The problem
Print the entries exactly; no image belongs in the copy.

(Dataset entries)
BEGIN

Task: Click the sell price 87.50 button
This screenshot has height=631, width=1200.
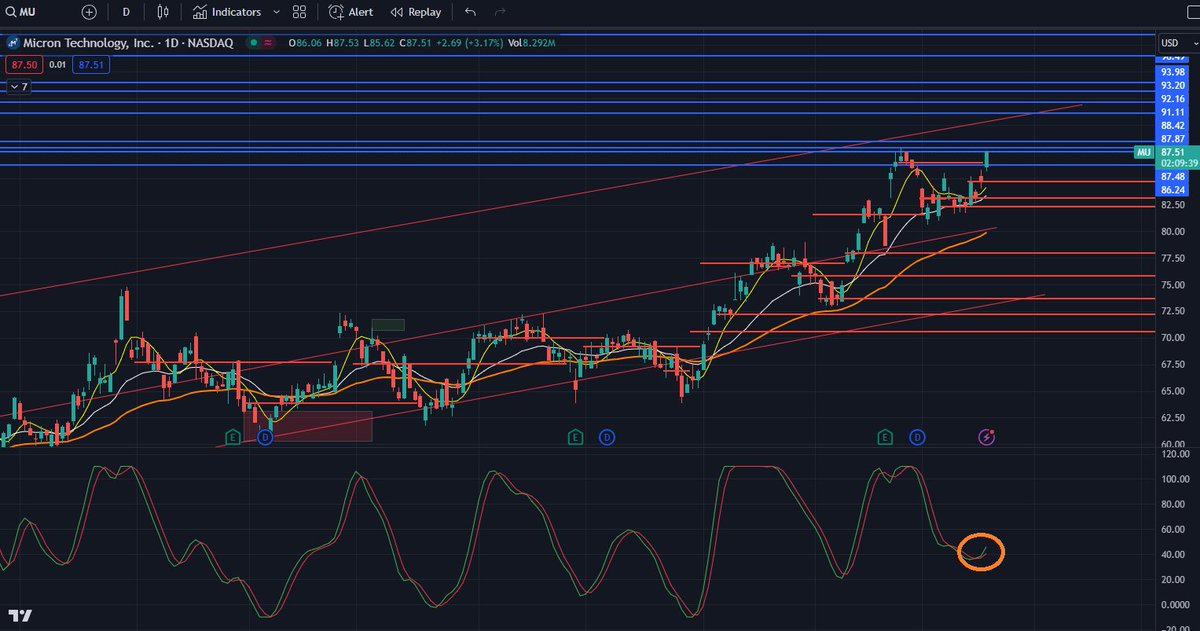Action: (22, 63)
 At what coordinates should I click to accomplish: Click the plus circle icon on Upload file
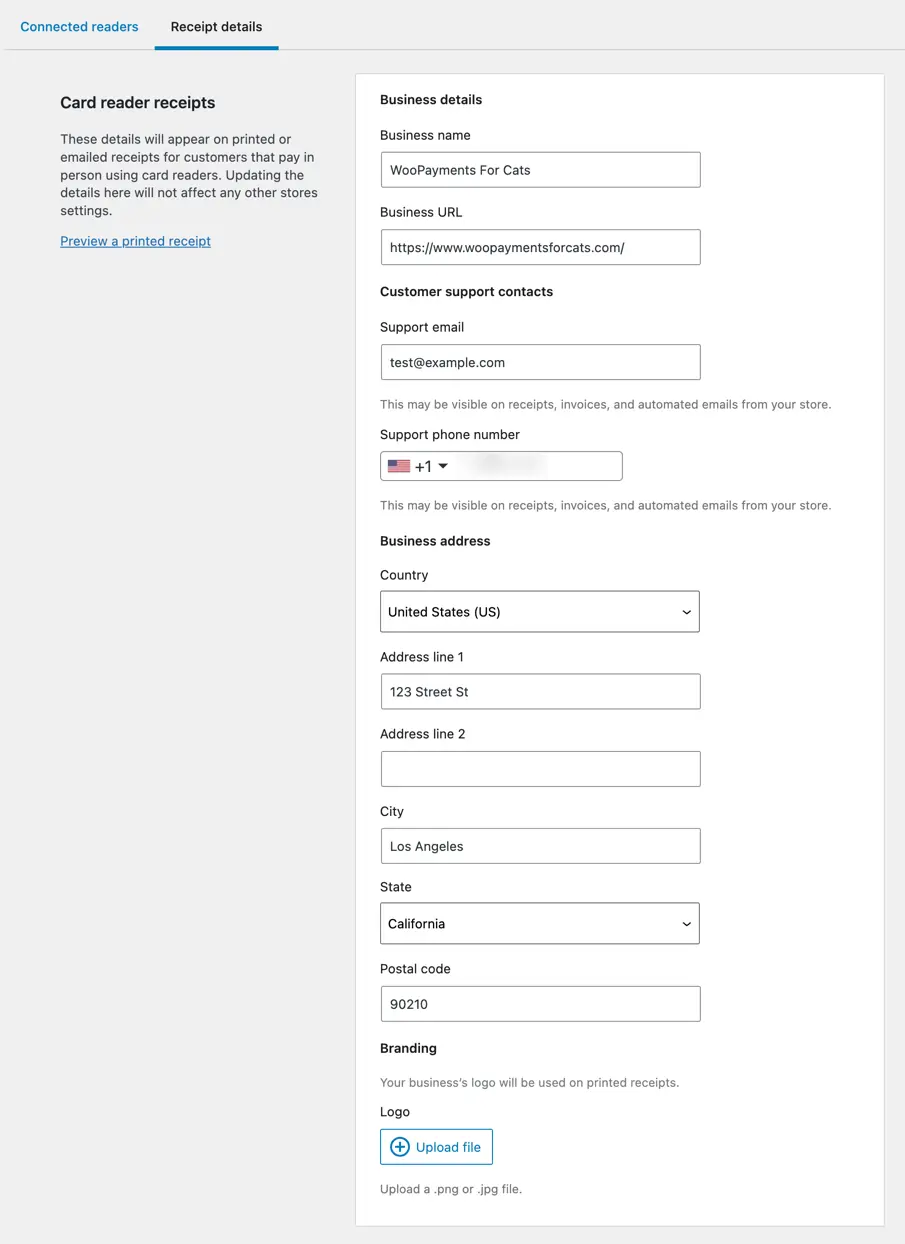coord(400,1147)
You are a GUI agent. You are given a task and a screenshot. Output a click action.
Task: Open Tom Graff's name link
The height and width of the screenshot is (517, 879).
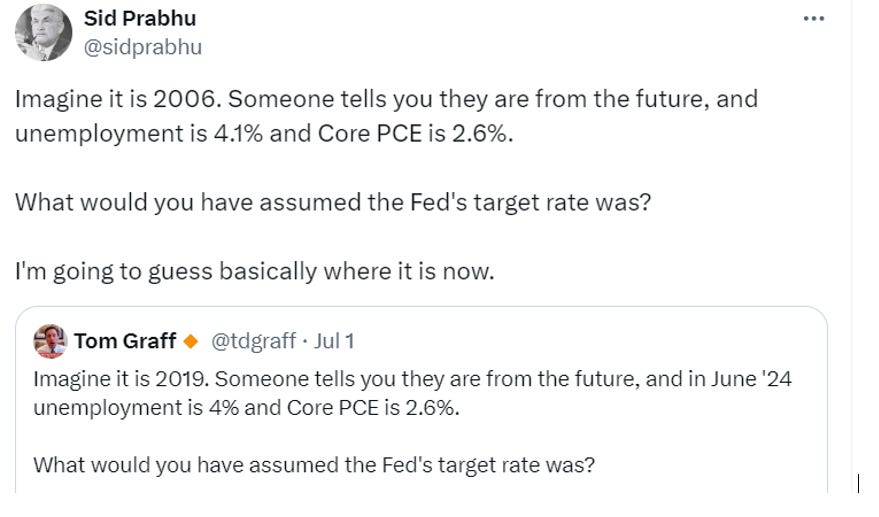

END

Result of this task
Task: Click the sell price 87.50 button
This screenshot has height=631, width=1200.
Action: (22, 63)
 At what coordinates should I click to accomplish: Click the plus circle icon on Upload file
coord(400,1147)
You are a GUI agent. You are given a task and a screenshot. Output a click action.
Task: Open Tom Graff's name link
The height and width of the screenshot is (517, 879).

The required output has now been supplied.